Le texte adopté lors de la COP 21 a clairement pointé l’incohérence entre l’objectif de long terme de l’Accord de Paris1, extrêmement ambitieux, et les engagements des Etats (les INDC), nettement insuffisants. On pourrait donc espérer que l’Union européenne revoie à la hausse ses engagements actuels, qui consistent à réduire de 20% ses émissions en 2020 et de 40% en 2030, ceci par rapport à 1990. Ces chiffres sont en réalité bien moins ambitieux qu’il n’y paraît, parce que les émissions en 2014 étaient déjà à 23% en dessous de celles de 1990. Parmi les raisons de cette baisse figurent certes les politiques mises en œuvre en Europe (en matière d’énergies renouvelables et d’amélioration de l’efficacité énergétique en particulier) mais aussi les réductions massives d’émissions entraînées par l’effondrement des économies planifiées des pays de l'ex-bloc soviétique après 1990, et par la crise économique depuis 2009. Selon les projections de l’ONG Sandbag, qui se sont jusqu’à maintenant avérées plus fiables que les projections officielles, les émissions européennes devraient être à 30% en-dessous de 1990 en 2020, même en l’absence de nouvelle politique.

Sandbag plaide donc pour renforcer l’objectif 2030 à hauteur de -50%, les associations européennes réunies au sein du Climate Action Network réclamant même -55%, un objectif parfaitement atteignable selon un rapport du bureau d’étude Ecofys. Nombreuses sont les propositions concrètes pour que l’Europe retrouve son rôle de leadership en matière d’instauration d’un prix du carbone, d’efficacité énergétique et d’énergies renouvelables.
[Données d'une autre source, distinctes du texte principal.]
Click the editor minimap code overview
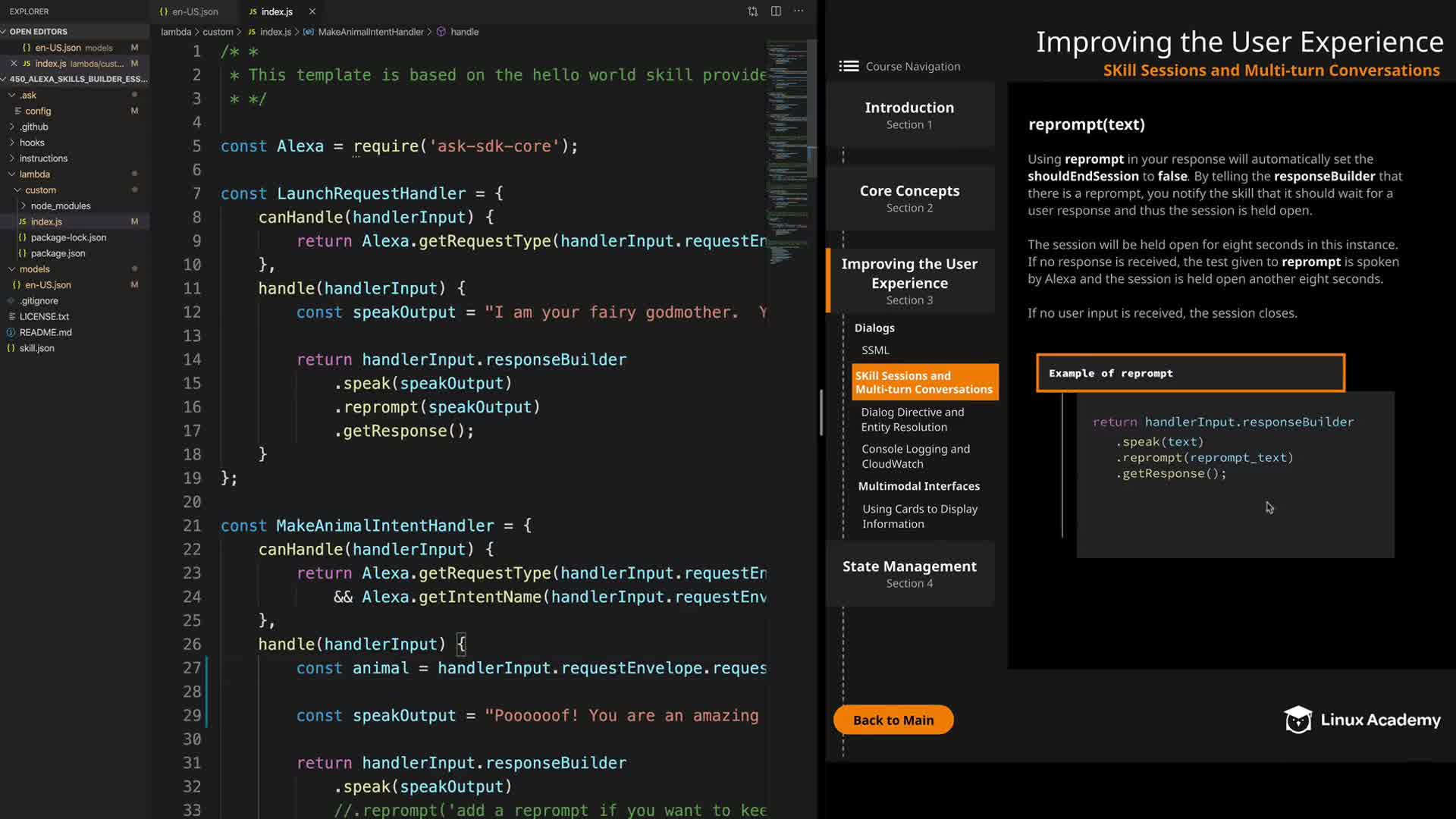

Et pendant ce temps-là, que fait la Commission Juncker ? Au nom de la sécurité énergétique, elle se focalise sur la construction de nouvelles infrastructures gazières, qui vont augmenter les émissions de CO2. Quant aux Etats-membres, ils défendent systématiquement les intérêts à court terme de leur industrie au détriment de ceux des victimes du réchauffement. Pourtant, le prochain sommet des chefs d'état européens les 17 et 18 mars pourrait être l'occasion d’enclencher le nécessaire changement de direction de la politique européenne, et en particulier de préparer la communication d’une nouvelle INDC européenne avant 2018, date du premier « dialogue de facilitation pour faire le point des efforts collectifs déployé en vue d’atteindre l’objectif à long terme » de l’Accord de Paris.

Jusqu’à ces dernières années, si l’action de l’Union européenne était déplorable à bien des égards (l’application aveugle des critères de Maastricht en particulier), son action en matière de protection de l’environnement fournissait au moins une sorte de lot de consolation. Si ce n’est plus le cas, comment peut-on espérer que les citoyens soutiennent encore le projet européen ?

Philippe Quirion, directeur de recherche au CNRS, CIRED

1 « [Contenir] l’élévation de la température moyenne de la planète nettement en dessous de 2°C par rapport aux niveaux préindustriels et [poursuivre] l’action menée pour limiter l’élévation des températures à 1,5 °C par rapport aux niveaux préindustriels ».